*What is expected:*
With the pictures left out, set down the line containing "Given: Tap the RM 400.00 amount" and each line after it to the end of the material, exactly as written.

*Exercise data:*
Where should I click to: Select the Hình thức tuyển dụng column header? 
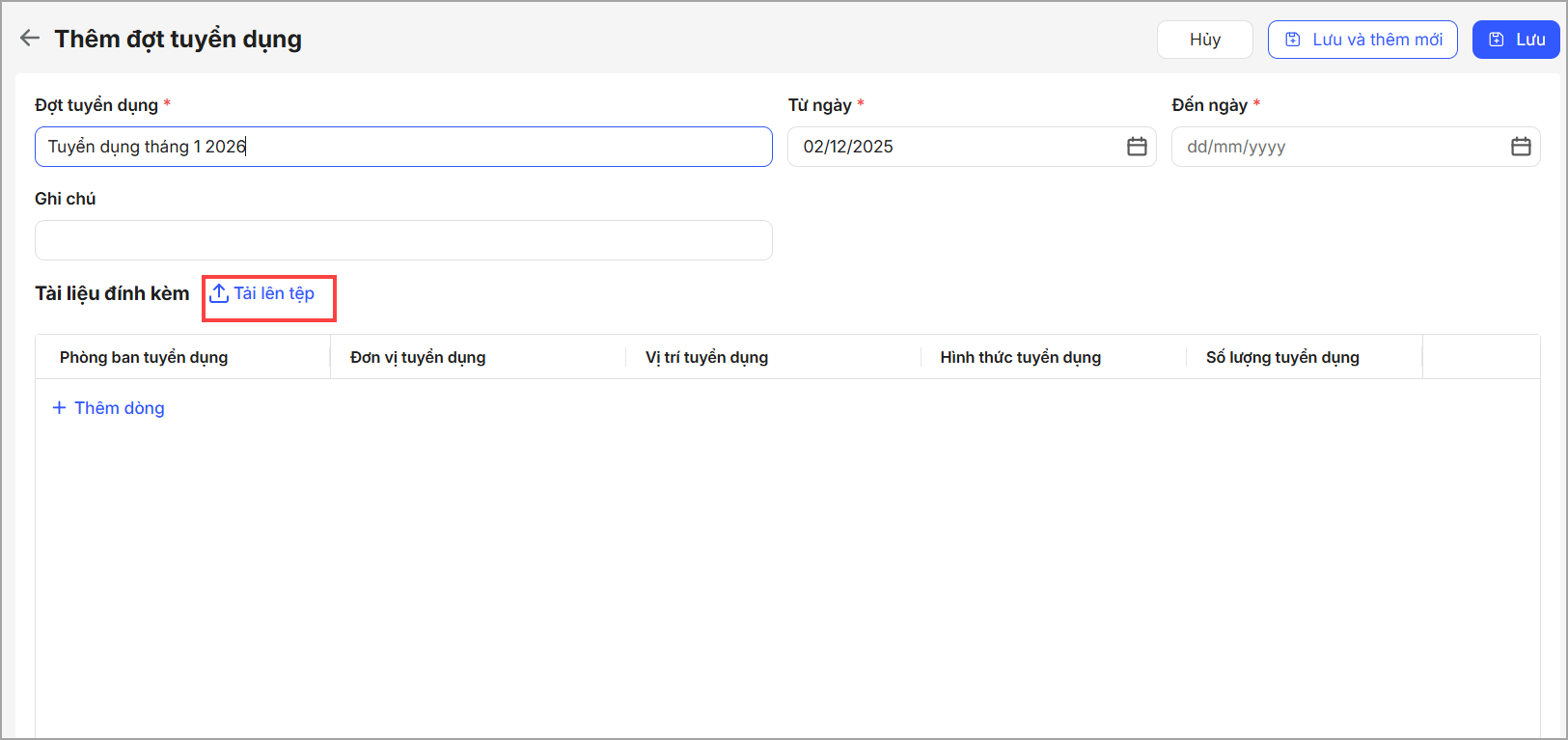pos(1020,357)
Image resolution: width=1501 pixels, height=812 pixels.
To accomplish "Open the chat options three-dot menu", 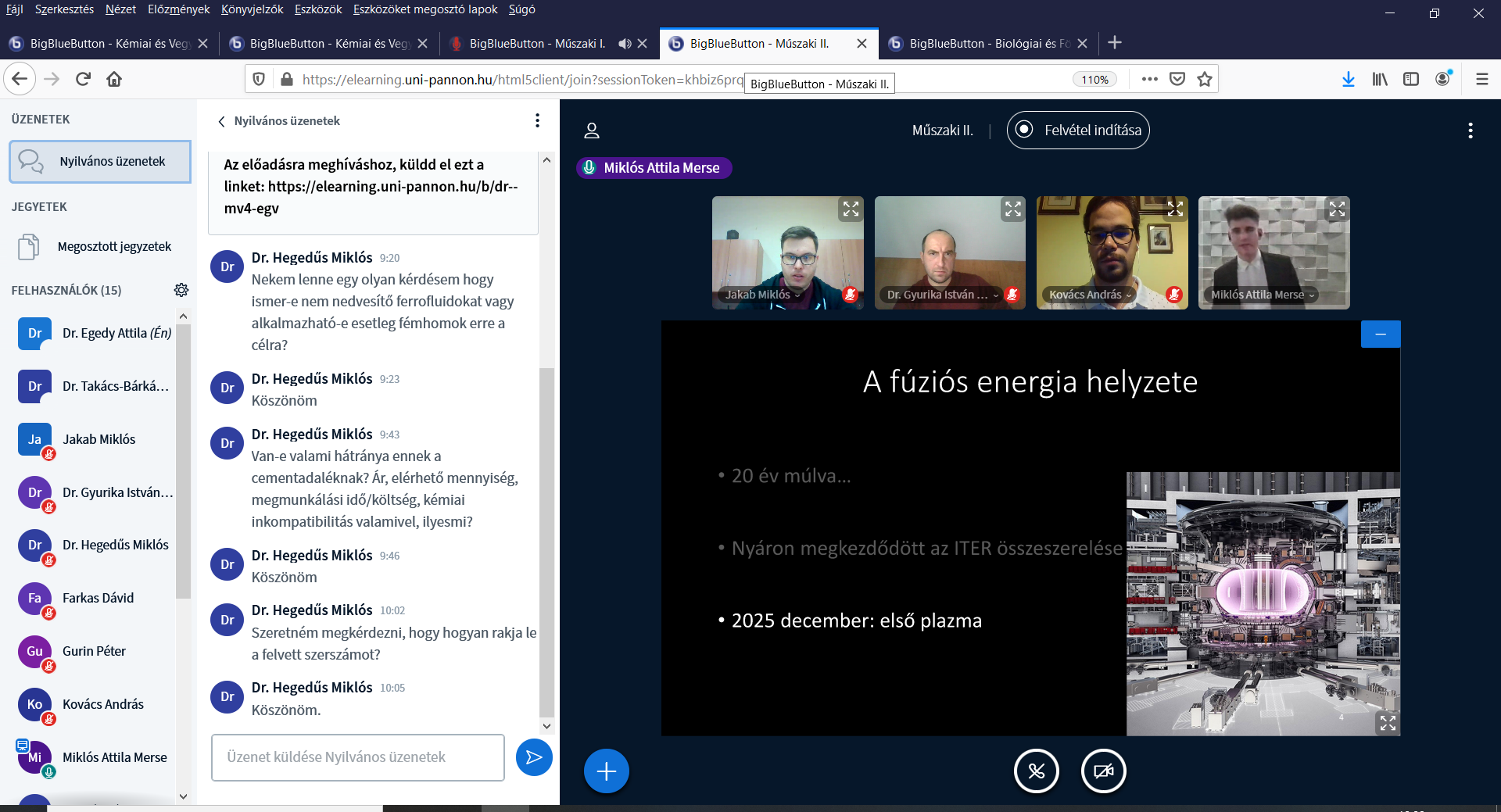I will pyautogui.click(x=537, y=120).
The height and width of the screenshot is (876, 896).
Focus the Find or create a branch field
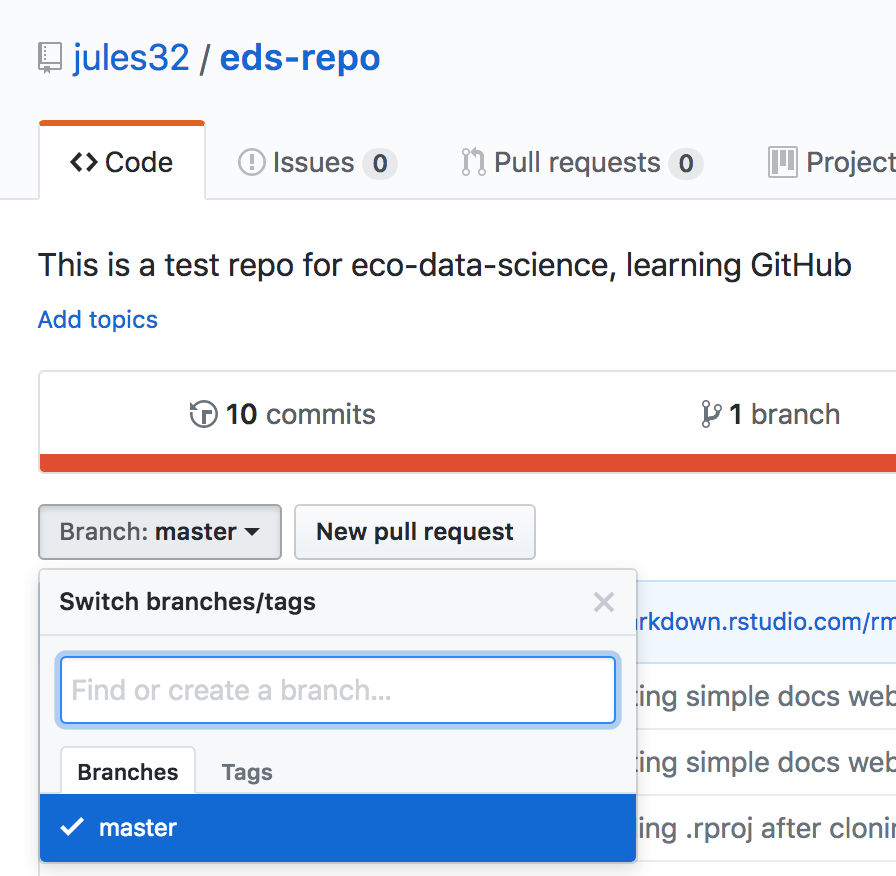[x=338, y=690]
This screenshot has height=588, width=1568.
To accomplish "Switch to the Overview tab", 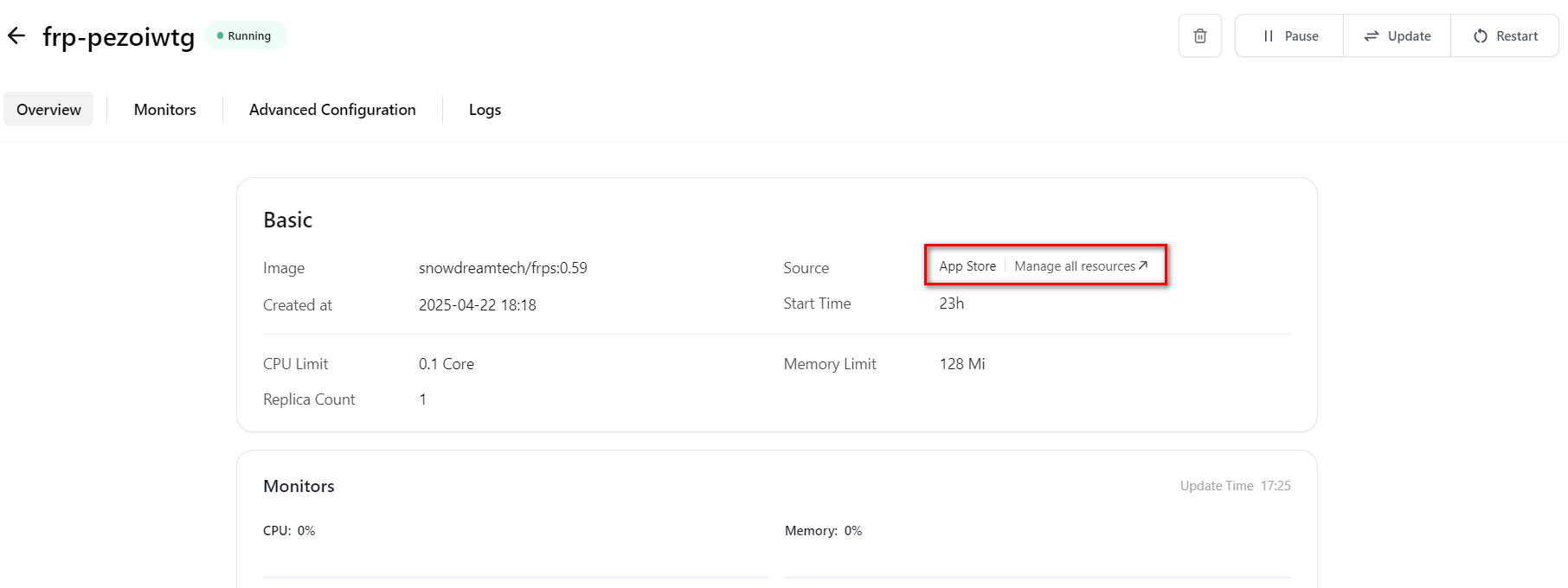I will click(x=48, y=110).
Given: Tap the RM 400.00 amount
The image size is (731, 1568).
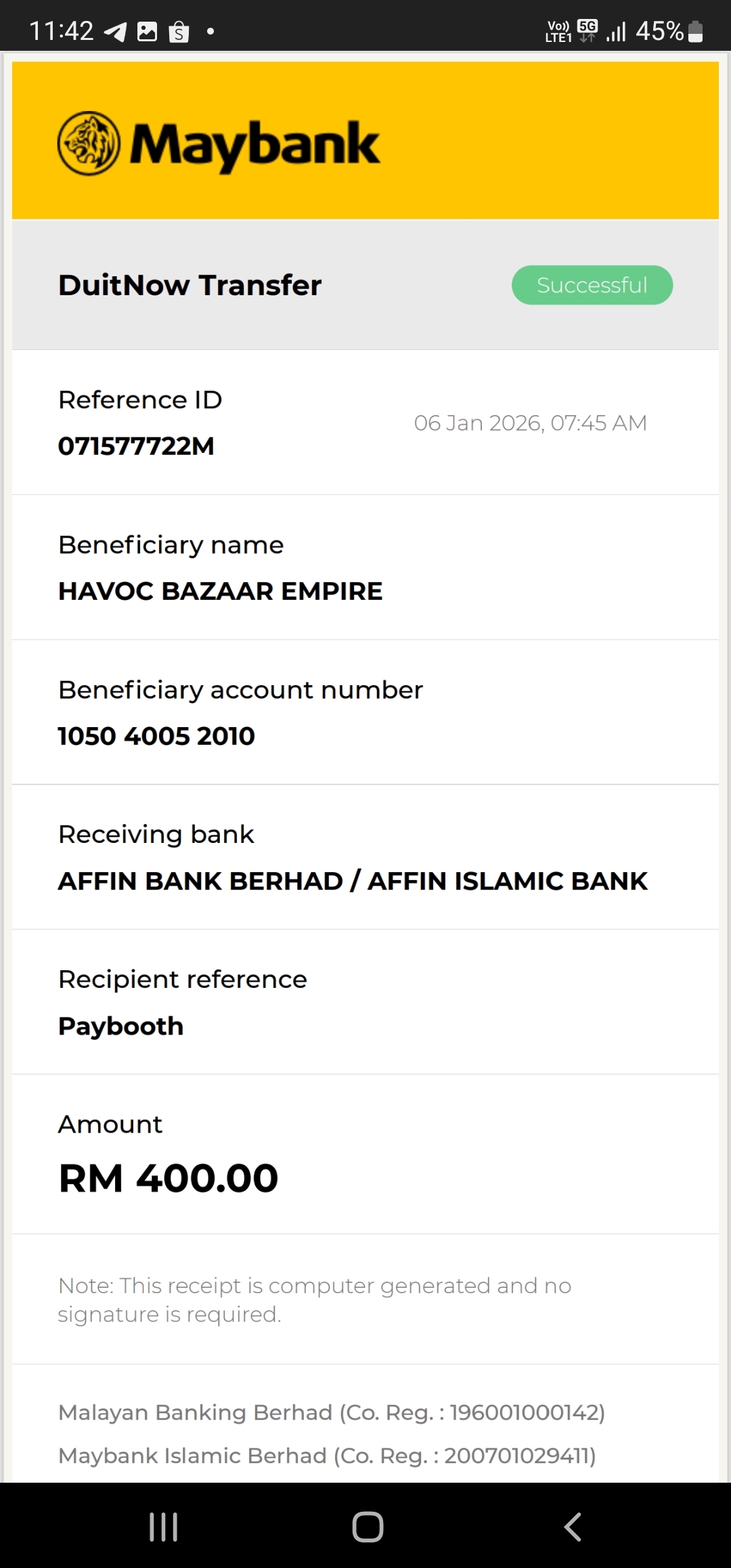Looking at the screenshot, I should pos(169,1178).
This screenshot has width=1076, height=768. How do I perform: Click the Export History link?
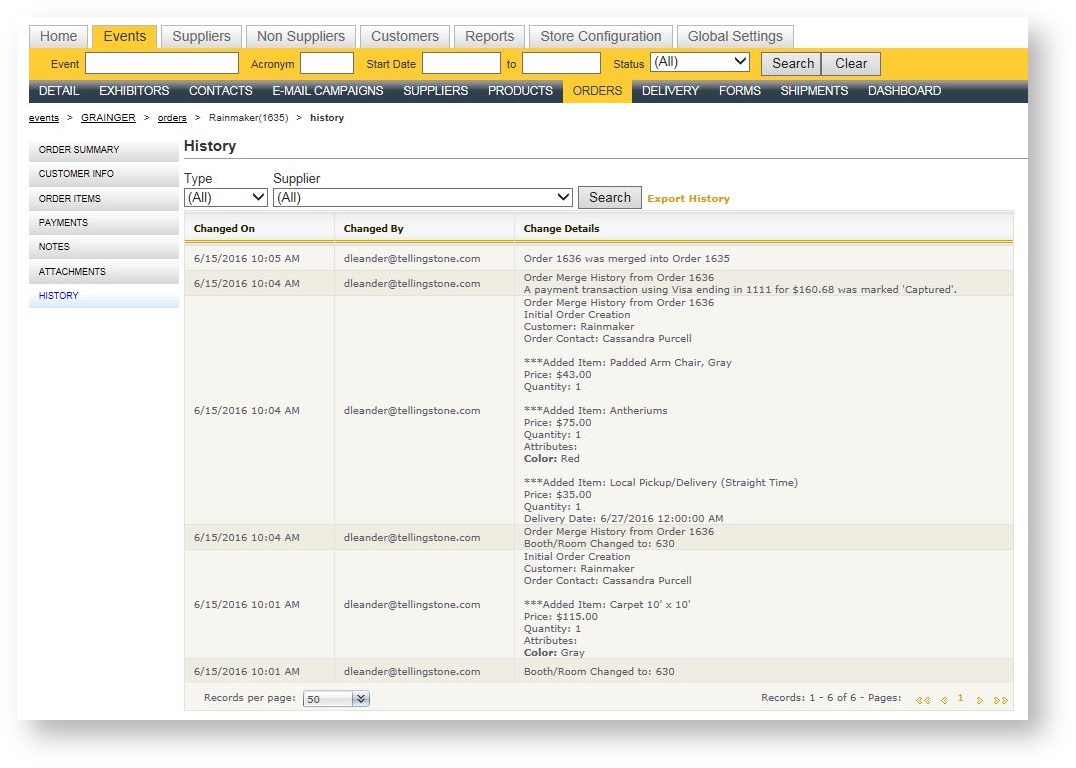click(688, 199)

*Expected output:*
Given: Tap the RM 400.00 amount
The image size is (731, 1568).
Looking at the screenshot, I should pos(169,1178).
This screenshot has width=1076, height=768. How do I perform: Click the Export History link?
click(688, 199)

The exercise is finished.